Dr Deogratius Soka

zemkombozi@gmail.com

Through my experience in taking care of patients with Sickle Cell Disease(SCD), I have come across a number of cases of people who report to the hospital with irreversible, and at times, life-threatening complications.

I have learnt that early detection and diagnosis of SCD—especially if done at a very early stage in newborn children—is the hallmark of better outcomes in the patients with the disease.

SCD is a group of blood disorders typically inherited from a person’s parents. The most common type is known as sickle-cell anaemia (SCA). It results in an abnormality in the oxygen-carrying protein haemoglobin (hemoglobin S) found in red blood cell.

Sickle Cells, compared with the normal red blood cells

According to studies, Tanzania has one of the highest numbers of annual births of SCD children (11,000), ranking 5th after Nigeria, DRC, India and Angola.

The disease is now a recognized cause of childhood mortality; such that without medical intervention; up to 90 per cent of the patients who are affected die in childhood.

So, providing New Born Screening (NBS) services can help avert complications, disability and death. The lack of NBS services in health facilities in Tanzania has created a big challenge because; only a few centers can give a definitive diagnosis of SCD.

Although this newborn screening for SCD and the provision of comprehensive healthcare has been shown to reduce under-five deaths in children by 70 per cent in high income countries, no country in Africa has introduced NBS for SCD as a health intervention.

As a result of the shortage of NBS services, most patients are diagnosed with SCD at a very late stage—when they are already facing complications such as stroke.

This is happening against a back drop of ominous statistics in Tanzania, where recent estimates suggest that 10,742 under 5 years of age SCD children die annually in the country, representing 6.6 per cent of overall under five deaths.

Some steps have been taken in an effort to deal with the problem. First of all, the government has included SCD as a priority condition in the strategy for management of non-communicable diseases (NCDs).

Yet, from 2015 to 2016, Muhimbili University of Health and Allied Sciences (Muhas) implemented a programme on NBS for SCD, which was funded by UKAid through the Human Development Innovation Fund (HDIF).

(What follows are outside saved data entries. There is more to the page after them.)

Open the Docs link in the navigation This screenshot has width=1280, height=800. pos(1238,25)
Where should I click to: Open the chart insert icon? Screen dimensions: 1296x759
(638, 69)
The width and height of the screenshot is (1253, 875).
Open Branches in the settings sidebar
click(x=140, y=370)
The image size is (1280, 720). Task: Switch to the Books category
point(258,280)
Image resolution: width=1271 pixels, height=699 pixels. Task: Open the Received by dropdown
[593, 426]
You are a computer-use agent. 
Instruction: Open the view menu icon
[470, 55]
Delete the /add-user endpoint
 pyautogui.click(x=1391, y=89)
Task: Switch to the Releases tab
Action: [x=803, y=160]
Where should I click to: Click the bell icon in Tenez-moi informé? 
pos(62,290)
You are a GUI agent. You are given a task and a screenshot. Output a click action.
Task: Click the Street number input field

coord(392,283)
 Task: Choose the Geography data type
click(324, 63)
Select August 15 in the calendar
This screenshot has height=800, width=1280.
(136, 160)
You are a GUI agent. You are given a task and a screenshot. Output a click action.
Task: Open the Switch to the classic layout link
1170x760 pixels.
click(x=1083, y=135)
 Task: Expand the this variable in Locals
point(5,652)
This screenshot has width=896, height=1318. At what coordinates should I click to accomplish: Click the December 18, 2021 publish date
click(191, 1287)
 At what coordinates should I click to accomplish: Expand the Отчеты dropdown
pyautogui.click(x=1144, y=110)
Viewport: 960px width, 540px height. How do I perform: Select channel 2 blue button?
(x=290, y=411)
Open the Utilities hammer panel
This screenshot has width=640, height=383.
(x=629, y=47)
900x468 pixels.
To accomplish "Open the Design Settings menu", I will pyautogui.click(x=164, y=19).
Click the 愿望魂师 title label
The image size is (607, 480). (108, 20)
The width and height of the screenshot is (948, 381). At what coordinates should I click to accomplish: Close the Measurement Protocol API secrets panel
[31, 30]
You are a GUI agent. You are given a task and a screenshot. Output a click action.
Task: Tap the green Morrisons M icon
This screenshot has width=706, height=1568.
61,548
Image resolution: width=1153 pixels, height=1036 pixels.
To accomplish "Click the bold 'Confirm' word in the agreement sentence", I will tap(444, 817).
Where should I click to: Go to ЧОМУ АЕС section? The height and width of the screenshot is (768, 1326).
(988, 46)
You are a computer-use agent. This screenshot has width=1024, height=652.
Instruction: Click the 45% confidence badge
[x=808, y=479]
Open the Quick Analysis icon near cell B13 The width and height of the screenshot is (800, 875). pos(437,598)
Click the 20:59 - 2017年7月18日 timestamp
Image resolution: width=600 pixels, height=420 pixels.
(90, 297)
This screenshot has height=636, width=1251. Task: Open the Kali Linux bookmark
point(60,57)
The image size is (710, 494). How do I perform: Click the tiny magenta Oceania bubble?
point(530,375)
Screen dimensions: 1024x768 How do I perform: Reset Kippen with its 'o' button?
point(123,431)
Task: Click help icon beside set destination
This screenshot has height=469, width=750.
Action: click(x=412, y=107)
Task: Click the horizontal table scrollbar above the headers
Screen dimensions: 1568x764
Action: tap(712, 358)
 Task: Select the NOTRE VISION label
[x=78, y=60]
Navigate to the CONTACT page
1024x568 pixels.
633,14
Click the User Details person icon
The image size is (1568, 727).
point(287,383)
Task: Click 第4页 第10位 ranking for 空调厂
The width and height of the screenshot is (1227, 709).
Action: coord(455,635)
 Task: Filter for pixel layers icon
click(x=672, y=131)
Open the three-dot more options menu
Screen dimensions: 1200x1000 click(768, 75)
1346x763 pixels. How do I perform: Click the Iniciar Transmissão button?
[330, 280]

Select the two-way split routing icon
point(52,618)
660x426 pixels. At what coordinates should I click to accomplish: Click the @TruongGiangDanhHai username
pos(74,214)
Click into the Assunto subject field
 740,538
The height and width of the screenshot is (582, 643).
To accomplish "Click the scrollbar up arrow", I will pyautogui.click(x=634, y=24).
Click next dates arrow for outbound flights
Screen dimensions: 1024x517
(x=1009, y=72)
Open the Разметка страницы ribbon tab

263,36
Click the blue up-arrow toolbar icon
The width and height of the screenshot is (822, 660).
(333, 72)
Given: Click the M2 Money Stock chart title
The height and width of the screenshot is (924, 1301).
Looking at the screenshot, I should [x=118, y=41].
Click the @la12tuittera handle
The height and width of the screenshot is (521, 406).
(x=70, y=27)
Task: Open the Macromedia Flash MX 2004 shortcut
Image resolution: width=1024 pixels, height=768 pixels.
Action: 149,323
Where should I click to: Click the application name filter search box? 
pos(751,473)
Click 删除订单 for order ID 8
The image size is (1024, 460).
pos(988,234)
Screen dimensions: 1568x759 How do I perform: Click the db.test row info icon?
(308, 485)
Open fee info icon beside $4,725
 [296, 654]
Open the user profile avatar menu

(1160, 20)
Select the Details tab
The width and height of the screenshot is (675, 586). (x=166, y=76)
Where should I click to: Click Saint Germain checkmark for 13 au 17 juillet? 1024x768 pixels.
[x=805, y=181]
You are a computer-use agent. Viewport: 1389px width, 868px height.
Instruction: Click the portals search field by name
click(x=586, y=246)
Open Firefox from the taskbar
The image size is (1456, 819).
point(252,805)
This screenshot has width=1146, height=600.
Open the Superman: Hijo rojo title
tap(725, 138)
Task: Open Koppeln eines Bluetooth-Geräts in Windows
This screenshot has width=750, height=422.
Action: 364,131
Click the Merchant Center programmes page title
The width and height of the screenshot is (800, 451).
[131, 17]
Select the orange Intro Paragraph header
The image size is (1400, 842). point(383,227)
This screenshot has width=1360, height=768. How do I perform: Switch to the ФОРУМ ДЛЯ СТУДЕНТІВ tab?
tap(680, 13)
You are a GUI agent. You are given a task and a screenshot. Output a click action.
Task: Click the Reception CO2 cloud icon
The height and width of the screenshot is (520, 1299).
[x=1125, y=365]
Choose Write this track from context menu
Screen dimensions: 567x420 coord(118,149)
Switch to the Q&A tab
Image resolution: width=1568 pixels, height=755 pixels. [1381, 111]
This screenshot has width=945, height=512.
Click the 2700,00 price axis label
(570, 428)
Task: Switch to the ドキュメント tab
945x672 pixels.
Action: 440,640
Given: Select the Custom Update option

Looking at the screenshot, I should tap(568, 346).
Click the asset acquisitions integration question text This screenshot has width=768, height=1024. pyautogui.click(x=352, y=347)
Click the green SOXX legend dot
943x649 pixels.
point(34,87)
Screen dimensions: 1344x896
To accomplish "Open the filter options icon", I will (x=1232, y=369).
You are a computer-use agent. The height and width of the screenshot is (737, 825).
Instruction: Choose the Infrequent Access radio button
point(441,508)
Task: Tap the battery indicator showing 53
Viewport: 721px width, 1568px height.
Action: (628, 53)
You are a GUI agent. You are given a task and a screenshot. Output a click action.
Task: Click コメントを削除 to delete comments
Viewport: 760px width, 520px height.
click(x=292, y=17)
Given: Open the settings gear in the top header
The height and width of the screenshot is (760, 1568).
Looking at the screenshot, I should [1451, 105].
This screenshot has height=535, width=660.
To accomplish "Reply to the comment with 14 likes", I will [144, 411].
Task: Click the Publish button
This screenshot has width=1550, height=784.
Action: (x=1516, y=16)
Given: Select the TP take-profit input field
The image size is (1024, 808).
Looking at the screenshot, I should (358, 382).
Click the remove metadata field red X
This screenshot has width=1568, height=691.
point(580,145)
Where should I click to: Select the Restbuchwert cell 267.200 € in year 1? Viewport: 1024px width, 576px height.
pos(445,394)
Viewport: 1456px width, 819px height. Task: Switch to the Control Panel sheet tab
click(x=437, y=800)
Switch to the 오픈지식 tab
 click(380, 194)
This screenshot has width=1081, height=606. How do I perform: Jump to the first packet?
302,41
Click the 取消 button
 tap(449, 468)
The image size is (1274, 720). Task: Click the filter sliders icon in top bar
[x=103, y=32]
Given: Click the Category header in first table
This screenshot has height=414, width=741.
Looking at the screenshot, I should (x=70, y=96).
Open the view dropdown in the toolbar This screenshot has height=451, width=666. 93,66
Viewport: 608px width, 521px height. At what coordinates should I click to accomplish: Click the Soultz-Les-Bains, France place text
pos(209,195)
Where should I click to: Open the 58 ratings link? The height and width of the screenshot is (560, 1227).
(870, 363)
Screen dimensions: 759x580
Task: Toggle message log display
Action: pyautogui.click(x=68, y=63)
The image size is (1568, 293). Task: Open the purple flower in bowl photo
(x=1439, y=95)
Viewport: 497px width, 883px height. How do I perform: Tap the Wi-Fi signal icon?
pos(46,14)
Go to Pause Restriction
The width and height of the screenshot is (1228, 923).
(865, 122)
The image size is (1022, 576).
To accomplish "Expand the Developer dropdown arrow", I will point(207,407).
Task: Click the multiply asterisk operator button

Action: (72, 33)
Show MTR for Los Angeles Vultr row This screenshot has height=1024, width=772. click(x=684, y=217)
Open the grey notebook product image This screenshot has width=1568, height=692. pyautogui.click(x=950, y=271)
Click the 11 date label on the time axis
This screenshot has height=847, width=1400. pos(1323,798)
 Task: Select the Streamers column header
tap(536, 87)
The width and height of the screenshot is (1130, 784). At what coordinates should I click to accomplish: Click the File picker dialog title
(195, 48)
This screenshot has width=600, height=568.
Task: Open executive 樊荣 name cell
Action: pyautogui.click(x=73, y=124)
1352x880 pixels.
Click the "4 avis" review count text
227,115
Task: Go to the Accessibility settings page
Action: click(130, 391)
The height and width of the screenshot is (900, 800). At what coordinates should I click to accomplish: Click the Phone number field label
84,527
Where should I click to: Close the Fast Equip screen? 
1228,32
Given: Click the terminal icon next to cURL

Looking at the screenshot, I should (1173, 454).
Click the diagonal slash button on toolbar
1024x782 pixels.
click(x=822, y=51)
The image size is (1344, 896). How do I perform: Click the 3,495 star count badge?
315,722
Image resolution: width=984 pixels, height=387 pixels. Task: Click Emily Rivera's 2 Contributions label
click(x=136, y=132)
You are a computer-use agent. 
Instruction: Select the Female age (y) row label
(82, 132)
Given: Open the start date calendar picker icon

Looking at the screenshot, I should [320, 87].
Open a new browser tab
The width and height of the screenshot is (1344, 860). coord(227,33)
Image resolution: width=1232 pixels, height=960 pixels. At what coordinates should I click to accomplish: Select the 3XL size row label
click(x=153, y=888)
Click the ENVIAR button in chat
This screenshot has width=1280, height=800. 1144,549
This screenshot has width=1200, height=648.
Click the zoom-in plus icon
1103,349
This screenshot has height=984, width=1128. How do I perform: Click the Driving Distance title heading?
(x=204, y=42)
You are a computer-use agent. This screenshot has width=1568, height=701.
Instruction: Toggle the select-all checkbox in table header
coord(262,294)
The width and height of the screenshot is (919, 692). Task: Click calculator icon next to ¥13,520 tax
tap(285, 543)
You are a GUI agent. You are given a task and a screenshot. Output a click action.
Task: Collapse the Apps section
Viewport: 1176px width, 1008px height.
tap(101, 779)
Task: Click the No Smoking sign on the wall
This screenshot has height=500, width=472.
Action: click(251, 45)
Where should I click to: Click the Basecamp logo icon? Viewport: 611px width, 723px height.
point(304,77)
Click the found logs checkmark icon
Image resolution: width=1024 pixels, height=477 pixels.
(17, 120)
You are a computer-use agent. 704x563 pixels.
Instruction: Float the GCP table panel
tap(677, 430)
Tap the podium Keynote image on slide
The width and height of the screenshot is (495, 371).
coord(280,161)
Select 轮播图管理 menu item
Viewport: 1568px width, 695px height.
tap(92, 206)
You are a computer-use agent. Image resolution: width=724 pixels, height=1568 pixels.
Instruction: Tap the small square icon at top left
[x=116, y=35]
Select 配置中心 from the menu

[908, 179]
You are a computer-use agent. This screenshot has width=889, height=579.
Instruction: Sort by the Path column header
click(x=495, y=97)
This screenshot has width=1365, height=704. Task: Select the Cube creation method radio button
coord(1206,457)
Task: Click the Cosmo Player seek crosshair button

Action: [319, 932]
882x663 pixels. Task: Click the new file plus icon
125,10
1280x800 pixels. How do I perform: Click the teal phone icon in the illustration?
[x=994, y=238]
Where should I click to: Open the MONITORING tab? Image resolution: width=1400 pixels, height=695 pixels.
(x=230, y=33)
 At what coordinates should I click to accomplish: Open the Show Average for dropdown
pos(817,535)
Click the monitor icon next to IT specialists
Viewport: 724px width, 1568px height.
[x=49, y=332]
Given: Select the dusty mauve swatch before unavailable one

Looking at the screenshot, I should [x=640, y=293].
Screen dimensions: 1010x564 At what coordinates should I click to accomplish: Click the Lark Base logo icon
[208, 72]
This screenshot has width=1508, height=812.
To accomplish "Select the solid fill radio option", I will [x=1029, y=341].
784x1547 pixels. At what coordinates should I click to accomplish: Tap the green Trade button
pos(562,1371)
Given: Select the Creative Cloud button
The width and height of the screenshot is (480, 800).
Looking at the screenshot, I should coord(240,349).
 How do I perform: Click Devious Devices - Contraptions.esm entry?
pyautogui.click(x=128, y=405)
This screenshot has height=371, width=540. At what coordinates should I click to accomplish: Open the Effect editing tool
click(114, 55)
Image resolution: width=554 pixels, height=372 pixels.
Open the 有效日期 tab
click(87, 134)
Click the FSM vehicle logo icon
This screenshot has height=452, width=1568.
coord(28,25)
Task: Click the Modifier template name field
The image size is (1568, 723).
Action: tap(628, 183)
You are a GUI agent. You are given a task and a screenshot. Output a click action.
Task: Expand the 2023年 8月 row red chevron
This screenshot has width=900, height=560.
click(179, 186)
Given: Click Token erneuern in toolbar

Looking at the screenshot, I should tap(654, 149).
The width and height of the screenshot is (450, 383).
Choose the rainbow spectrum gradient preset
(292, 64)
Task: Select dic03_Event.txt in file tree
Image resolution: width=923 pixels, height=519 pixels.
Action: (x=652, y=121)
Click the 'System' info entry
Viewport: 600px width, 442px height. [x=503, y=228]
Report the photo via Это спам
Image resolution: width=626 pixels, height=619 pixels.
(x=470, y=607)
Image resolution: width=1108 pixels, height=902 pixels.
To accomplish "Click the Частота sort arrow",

During the programme, 4,002 newborns were screened at Muhimbili National Hospital (MNH) and Temeke District Hospital, using a technique known as Isoelectric focusing (IEF).

A patient at Muhimbili National Hospital receiving treatment for Sickle Cell Disease(SCD)

Thirty one children, (0.8 per cent) with SCD (SS), 504 (12.6 per cent) with sickle cell trait (AS) as well as 27 with other blood disorders (0.7 per cent), and 3,440(85.9 per cent) were SCD negative (AA).

Up to this point, out of the 31 SCD newborns, 28 have been enrolled for comprehensive healthcare. The programme has established state-of-the art clinical research laboratory at MUHAS.

It has one IEF and three High-performance liquid chromatography (HPLC) machines and trained 96 health workers (including 8 laboratory personnel) from five public health facilities in Dar-es Salaam and Mwanza.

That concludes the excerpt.